▸ WHAT NEEDS TO BE DONE: Every record should be written out exactly, please.

[[ DATASET EXCERPTS open ]]

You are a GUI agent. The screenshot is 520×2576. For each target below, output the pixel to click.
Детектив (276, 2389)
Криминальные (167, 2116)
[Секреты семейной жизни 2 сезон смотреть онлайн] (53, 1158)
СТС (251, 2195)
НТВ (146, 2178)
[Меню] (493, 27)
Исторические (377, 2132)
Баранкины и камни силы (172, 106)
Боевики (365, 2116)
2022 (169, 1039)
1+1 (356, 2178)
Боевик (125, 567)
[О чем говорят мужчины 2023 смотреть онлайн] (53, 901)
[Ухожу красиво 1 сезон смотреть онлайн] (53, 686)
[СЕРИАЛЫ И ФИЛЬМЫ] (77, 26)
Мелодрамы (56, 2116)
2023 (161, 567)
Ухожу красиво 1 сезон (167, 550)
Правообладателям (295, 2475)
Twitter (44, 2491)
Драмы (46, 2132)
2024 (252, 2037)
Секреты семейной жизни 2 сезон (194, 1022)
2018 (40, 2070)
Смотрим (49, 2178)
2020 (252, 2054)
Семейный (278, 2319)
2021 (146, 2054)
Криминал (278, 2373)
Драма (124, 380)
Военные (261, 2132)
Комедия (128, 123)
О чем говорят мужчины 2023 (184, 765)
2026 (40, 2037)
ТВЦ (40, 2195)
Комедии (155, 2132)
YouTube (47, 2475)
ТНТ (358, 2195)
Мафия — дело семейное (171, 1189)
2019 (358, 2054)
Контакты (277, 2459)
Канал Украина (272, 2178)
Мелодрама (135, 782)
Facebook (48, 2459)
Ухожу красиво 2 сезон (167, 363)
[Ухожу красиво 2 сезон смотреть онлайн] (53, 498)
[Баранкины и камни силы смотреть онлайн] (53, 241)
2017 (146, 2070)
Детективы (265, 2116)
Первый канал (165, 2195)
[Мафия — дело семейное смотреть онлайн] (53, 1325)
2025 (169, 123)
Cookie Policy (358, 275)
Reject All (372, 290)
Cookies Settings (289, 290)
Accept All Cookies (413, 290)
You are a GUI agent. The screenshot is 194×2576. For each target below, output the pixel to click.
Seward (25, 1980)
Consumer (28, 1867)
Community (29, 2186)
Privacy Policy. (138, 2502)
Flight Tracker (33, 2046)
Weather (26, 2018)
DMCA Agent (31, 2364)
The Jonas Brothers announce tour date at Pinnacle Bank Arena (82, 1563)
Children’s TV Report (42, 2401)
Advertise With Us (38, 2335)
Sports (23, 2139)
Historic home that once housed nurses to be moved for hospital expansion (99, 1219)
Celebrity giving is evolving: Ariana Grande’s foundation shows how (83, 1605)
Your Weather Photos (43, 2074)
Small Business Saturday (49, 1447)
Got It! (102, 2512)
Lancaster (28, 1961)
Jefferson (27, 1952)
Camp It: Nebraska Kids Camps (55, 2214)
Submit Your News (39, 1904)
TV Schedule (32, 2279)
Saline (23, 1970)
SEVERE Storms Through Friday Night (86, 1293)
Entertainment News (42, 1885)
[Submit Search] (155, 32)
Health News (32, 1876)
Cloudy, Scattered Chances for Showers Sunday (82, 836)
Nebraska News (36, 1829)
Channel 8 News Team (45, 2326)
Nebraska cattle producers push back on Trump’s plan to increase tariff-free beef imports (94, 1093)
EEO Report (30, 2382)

[[ DATASET EXCERPTS closed ]]

▸ ANSWER AREA:
You are a GUI agent. The screenshot is 520×2576. For each target below, output the pixel to click.
Детектив (276, 2389)
Криминальные (167, 2116)
[Секреты семейной жизни 2 сезон смотреть онлайн] (53, 1158)
СТС (251, 2195)
НТВ (146, 2178)
[Меню] (493, 27)
Исторические (377, 2132)
Баранкины и камни силы (172, 106)
Боевики (365, 2116)
2022 (169, 1039)
1+1 (356, 2178)
Боевик (125, 567)
[О чем говорят мужчины 2023 смотреть онлайн] (53, 901)
[Ухожу красиво 1 сезон смотреть онлайн] (53, 686)
[СЕРИАЛЫ И ФИЛЬМЫ] (77, 26)
Мелодрамы (56, 2116)
2023 (161, 567)
Ухожу красиво 1 сезон (167, 550)
Правообладателям (295, 2475)
Twitter (44, 2491)
Драмы (46, 2132)
2024 (252, 2037)
Секреты семейной жизни 2 сезон (194, 1022)
2018 (40, 2070)
Смотрим (49, 2178)
2020 (252, 2054)
Семейный (278, 2319)
2021 (146, 2054)
Криминал (278, 2373)
Драма (124, 380)
Военные (261, 2132)
Комедия (128, 123)
О чем говорят мужчины 2023 (184, 765)
2026 (40, 2037)
ТВЦ (40, 2195)
Комедии (155, 2132)
YouTube (47, 2475)
ТНТ (358, 2195)
Мафия — дело семейное (171, 1189)
2019 (358, 2054)
Контакты (277, 2459)
Канал Украина (272, 2178)
Мелодрама (135, 782)
Facebook (48, 2459)
Ухожу красиво 2 сезон (167, 363)
[Ухожу красиво 2 сезон смотреть онлайн] (53, 498)
[Баранкины и камни силы смотреть онлайн] (53, 241)
2017 (146, 2070)
Детективы (265, 2116)
Первый канал (165, 2195)
[Мафия — дело семейное смотреть онлайн] (53, 1325)
2025 (169, 123)
Cookie Policy (358, 275)
Reject All (372, 290)
Cookies Settings (289, 290)
Accept All Cookies (413, 290)
You are a GUI agent. The screenshot is 194×2576. For each target below, output the pixel to click.
Seward (25, 1980)
Consumer (28, 1867)
Community (29, 2186)
Privacy Policy. (138, 2502)
Flight Tracker (33, 2046)
Weather (26, 2018)
DMCA Agent (31, 2364)
The Jonas Brothers announce tour date at Pinnacle Bank Arena (82, 1563)
Children’s TV Report (42, 2401)
Advertise With Us (38, 2335)
Sports (23, 2139)
Historic home that once housed nurses to be moved for hospital expansion (99, 1219)
Celebrity giving is evolving: Ariana Grande’s foundation shows how (83, 1605)
Your Weather Photos (43, 2074)
Small Business Saturday (49, 1447)
Got It! (102, 2512)
Lancaster (28, 1961)
Jefferson (27, 1952)
Camp It: Nebraska Kids Camps (55, 2214)
Submit Your News (39, 1904)
TV Schedule (32, 2279)
Saline (23, 1970)
SEVERE Storms Through Friday Night (86, 1293)
Entertainment News (42, 1885)
[Submit Search] (155, 32)
Health News (32, 1876)
Cloudy, Scattered Chances for Showers Sunday (82, 836)
Nebraska News (36, 1829)
Channel 8 News Team (45, 2326)
Nebraska cattle producers push back on Trump’s plan to increase tariff-free beef imports (94, 1093)
EEO Report (30, 2382)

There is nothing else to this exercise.